Earlier this month, Michigan Attorney General Dana Nessel and federal officials announced charges against a group of men who allegedly planned to kidnap the governor from her northern Michigan vacation home and take her to Wisconsin.
Sen. Tom Barrett, R-Charlotte, was at the rally Tuesday and argued it’s not fair to say Trump’s comments egg on threats. “If you can’t criticize a governor for her policies, I don’t know how you would ever have freedom of speech and respect for one another's' differences.”
An appeal to women — and their 'husbands'
Suburban women remain one of the white whales of the 2020 election, with both Biden and Trump fighting for their affection in order to win over states like Michigan. White women were a key demographic in securing Trump’s win four years ago.
Trump has begged for women to “please like me” in recent weeks, and he hit on that again Tuesday, while making it very clear that he loves them back.
“If Biden and the Democrat socialists are elected, they will dismantle your police departments, dissolve our borders, indoctrinate your children and destroy the suburbs,” he said.
“Women, suburban or otherwise, they want security. They want safety. They want law and order. I love women and I can’t help it, they’re the greatest. I love them much more than the men.”
He added that their “husbands want to get back to work” — a remark that quickly drew online blowback.
National polling suggests suburban women have soured on Trump and are now mobilizing against the president.
A threat on refugees
“One of the biggest issues for Michigan is the subject of refugees. Where are they coming from? Biden has pledged a 700 percent increase” in refugee admission to the U.S., Trump said. “His policies will turn Michigan into a refugee camp. It’s true.”

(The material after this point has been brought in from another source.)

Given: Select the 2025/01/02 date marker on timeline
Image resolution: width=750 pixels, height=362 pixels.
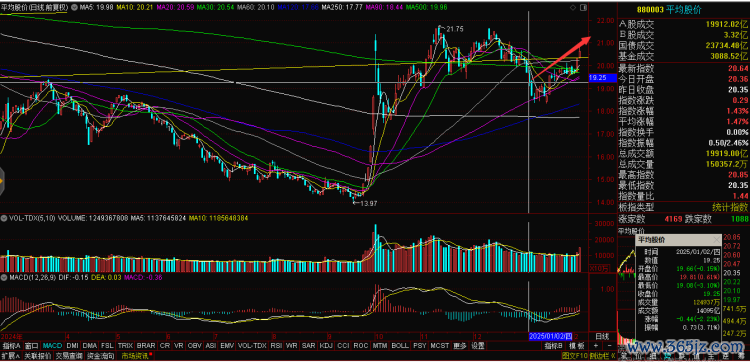Looking at the screenshot, I should (x=551, y=336).
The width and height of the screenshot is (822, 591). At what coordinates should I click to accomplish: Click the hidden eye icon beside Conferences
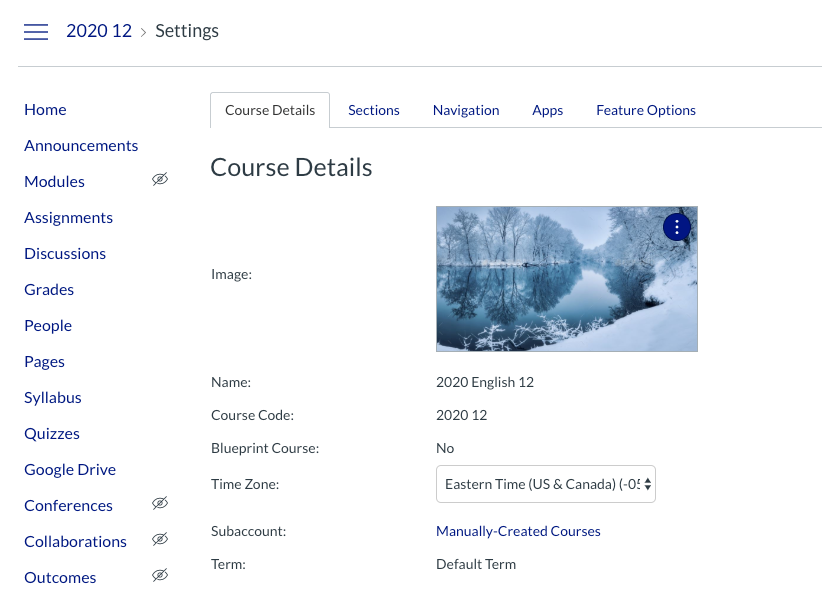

In June, Biden did promise to increase the number of refugees allowed to resettle in the U.S. to 125,000, which is less than the 130,000 allowed under President Obama, who Biden served as vice president. Trump has dramatically reduced the number of refugees allowed in the country during his four years in office.
Refugees are people who say they are unable to return to their country because of a “well-founded fear of persecution” due to race, social group, political opinion, religion or national origin. They have to undergo extensive background checks before they’re allowed to enter the U.S.
Trump also said Tuesday he would “ban deadly sanctuary cities.” There are no cities in Michigan that call themselves “sanctuary cities” (that is, local governments that limit cooperation with federal immigration authorities) — Lansing was one, until it reversed that decision — but Kalamazoo, Washtenaw, Wayne and Kent Counties have city- or county-level policies that don’t always align with Immigrations and Customs Enforcement.
“Get your friends, get your family, get your neighbors, get your coworkers. Don’t let the radicals win,” the president said. “Get out and vote.”